II.1. Se dégager d’une problématique de la représentation

Cette partie de la thèse est présentée comme un « parcours théorique » : n’hésitons donc pas à revenir sur le cheminement intellectuel qui a contribué à définir notre approche du langage des médias. Car, en effet, l’apprenti chercheur comprend, plus ou moins rapidement, que la perspective de travail adoptée en début de thèse n’est pas définitive et qu’elle peut largement évoluer.Ainsi, dans une première perspective de travail, il s’agissait d’analyser « la représentation de l’altermondialisation dans la presse ». Nous nous permettons de glisser ici un extrait du tout premier document remis à Jean-François Tétu, notre directeur de thèse :

‘« En s’attachant au traitement médiatique d’un phénomène ou d’un événement, nous faisons toujours face au problème de la connaissance préalable de l’objet de la représentation. Est-il nécessaire de l’analyser et si oui, dans quelle mesure ? Dans notre perspective, deux raisons encouragent à ne pas privilégier la position radicale qui consisterait à analyser uniquement la dimension symbolique de la représentation. D’une part, la nouveauté apparente du phénomène analysé impose un travail préalable de présentation des premiers travaux qui s’attachent au mouvement altermondialiste. Il s’agit tout simplement de savoir de quoi nous parlons et surtout de quoi nous parle la presse. D’autre part, l’intérêt de ce travail préalable est de préserver la possibilité de comparer la représentation médiatique du mouvement –objet de notre travail- à ses caractéristiques « concrètes »-objet de la sociologie ou des sciences politiques. Ces rapides considérations méthodologiques précèdent un retour sur les théories de la sociologie des actions collectives qui doit, par la suite, faciliter notre travail de présentation du mouvement altermondialiste. »112 ’

La perspective, originellement envisagée, et, comme le note Alice Krieg-Planque, dans laquelle s’inscrit la majorité des travaux traitant de « la représentation de… », postule l’existence d’une réalité que le langage médiatique viendrait déformer113. Cela conduit à une analyse en termes de biais : il existerait alors, d’un côté, une « réalité vraie », de l’autre, une représentation biaisée, faussée114.

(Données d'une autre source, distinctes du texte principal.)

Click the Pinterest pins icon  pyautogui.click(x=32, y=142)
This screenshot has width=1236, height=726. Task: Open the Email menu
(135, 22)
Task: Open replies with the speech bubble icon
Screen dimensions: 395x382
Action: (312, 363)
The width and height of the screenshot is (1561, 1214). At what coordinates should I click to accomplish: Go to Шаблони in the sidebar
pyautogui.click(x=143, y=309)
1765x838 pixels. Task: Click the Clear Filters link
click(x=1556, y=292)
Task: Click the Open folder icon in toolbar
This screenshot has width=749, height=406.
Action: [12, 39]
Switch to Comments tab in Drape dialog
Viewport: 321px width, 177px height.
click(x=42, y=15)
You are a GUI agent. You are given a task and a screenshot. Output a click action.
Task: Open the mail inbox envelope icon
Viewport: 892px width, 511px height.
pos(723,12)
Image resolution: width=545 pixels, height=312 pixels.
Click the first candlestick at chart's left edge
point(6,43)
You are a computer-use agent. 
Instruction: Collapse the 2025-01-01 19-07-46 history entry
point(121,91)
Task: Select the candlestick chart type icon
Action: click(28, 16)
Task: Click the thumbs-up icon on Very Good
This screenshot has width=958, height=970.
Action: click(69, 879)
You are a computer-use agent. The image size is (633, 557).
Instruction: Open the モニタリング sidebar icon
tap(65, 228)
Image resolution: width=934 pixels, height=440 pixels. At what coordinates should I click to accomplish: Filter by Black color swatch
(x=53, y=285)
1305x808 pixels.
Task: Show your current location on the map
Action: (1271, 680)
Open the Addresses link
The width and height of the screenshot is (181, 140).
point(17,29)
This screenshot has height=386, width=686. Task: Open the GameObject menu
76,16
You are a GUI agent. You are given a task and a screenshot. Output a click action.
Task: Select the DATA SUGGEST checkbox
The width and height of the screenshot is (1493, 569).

Or, l’approche phénoménologique nous encourage à nous détourner de la dialectique réel/représentation, du moins telle qu’elle est instaurée dans ce type d’études. En effet, elle implique l’idée d’une réalité sociale indépendante que les médias ne viendraient que nommer. Or, dès 1974, Marc Paillet note à l’encontre du projet journalistique :

‘« Le flot des événements est immense et continu. Il concerne les individus et les groupes, les atomes et les galaxies, les faits et les idées, les nanosecondes et l’éternité […] Il tisse une trame infinie, un continuum sans limite. Qui plus est, il ne constitue pas une donnée définitive. Il est émergence continuelle et complexe sous tous les aspects qu’on peut imaginer. Il nous bouscule. De plus en plus violemment. Le ressaisissement du réel est un labeur de Sisyphe. Quant au flux événementiel lui-même. Quant au contenu et à la forme aussi. »115

Quelques années après, c’est Eliseo Veron qui rappelle en préalable à son étude fondatrice sur l’accident de Three Mile Island:

‘« Les événements sociaux ne sont pas des objets qui se trouveraient tout faits quelque part dans la réalité et dont les médias nous feraient connaître les propriétés et les avatars après coup avec plus ou moins de fidélité. Ils n’existent que dans la mesure où ces médias les façonnent »116. ’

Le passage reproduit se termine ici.